Calendly is the category leader, and the editorial work has to be honest about what that means competitively. The product is good. The UX is genuinely the best in the category. The market-share advantage (estimated 80%+ of B2B knowledge-worker calendar usage) is a real moat — your prospects already know how the booking flow works because they've used it for someone else's meeting last week. That familiarity is worth more than the feature gaps versus competitors.
Where Calendly falls short isn't features — it's economics. The free tier locks you to one event type and one host. Round-robin scheduling requires Teams ($16/seat/mo). Account-based routing requires their highest tier or a Chili Piper integration. For sales teams growing past 3-4 reps, the per-seat math gets uncomfortable fast, and that's the inflection point where Cal.com (self-hostable, open-source) or SavvyCal ($12/mo flat) become defensible alternatives.
The positioning question is whether Calendly's market-share advantage is worth the per-seat premium at your scale. For a 1-3 person team where prospects' Calendly familiarity is the dominant variable, the answer is yes. For a 10+ person sales org evaluating booking infrastructure cost, it tips toward Chili Piper (better routing) or Cal.com (lower cost, similar capability).

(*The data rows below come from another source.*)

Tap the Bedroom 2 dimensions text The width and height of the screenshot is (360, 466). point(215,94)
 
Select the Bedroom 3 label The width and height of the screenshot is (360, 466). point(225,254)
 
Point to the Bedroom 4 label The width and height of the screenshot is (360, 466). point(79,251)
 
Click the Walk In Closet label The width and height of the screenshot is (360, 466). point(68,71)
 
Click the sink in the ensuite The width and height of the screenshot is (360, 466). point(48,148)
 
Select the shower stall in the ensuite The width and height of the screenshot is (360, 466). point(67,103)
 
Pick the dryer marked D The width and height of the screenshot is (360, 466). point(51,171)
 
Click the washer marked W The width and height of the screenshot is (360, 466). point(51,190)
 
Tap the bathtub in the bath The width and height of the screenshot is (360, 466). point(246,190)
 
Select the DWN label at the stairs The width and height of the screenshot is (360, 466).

On affiliate disclosure: Calendly doesn't run a public affiliate program. We earn $0 from Calendly conversions. /r/calendly routes to calendly.com unchanged. We rank Calendly at 8.5 — second-highest in calendar-booking — based on product quality and market position, not on affiliate economics. If commission rate drove our ranking, we'd push Cal.com (10% × 12mo) and SavvyCal (20% × 12mo) above Calendly on every page. We don't, because that wouldn't match the buyer's actual situation.